TASK DETAILS: Return each line of the entries below that contains the string "agent", copying those lines in order.

(Items from a data source)
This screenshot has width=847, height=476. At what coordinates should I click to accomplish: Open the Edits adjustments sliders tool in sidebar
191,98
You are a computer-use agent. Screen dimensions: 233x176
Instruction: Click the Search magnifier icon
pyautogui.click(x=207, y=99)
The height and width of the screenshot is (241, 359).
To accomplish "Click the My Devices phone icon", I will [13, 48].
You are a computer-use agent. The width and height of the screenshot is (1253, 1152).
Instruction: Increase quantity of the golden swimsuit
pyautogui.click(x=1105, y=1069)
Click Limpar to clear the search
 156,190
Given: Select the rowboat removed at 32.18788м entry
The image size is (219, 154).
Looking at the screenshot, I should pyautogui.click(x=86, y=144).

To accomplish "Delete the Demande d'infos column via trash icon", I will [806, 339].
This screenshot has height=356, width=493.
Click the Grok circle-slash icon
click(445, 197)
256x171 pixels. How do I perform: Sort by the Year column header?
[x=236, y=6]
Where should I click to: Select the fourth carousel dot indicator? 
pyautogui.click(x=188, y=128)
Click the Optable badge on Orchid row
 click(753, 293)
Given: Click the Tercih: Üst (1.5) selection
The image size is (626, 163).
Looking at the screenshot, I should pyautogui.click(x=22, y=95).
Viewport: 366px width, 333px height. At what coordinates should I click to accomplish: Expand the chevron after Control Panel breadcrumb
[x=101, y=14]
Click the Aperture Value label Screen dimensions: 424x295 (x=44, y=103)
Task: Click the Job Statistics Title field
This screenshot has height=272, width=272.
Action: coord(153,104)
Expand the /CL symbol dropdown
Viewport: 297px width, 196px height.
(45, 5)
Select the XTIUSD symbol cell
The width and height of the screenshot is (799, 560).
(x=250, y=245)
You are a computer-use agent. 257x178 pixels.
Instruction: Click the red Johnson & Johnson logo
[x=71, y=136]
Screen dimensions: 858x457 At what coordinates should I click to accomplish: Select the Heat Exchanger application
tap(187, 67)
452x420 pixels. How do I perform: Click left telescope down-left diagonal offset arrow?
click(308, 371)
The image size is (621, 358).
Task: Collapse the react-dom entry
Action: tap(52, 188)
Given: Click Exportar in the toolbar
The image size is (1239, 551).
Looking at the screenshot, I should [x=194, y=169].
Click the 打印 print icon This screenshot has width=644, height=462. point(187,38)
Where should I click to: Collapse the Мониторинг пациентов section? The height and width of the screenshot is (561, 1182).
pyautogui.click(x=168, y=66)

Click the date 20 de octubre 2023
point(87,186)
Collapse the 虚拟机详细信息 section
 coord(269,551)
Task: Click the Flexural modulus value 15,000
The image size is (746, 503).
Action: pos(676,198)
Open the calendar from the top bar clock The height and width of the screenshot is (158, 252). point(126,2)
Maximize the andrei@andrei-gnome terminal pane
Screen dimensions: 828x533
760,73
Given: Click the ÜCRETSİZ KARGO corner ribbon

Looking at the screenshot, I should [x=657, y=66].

TASK SOLUTION:
You are a computer-use agent. Screen dimensions: 233x176
You are a computer-use agent. The width and height of the screenshot is (1253, 1152).
You are a computer-use agent. 257x178 pixels.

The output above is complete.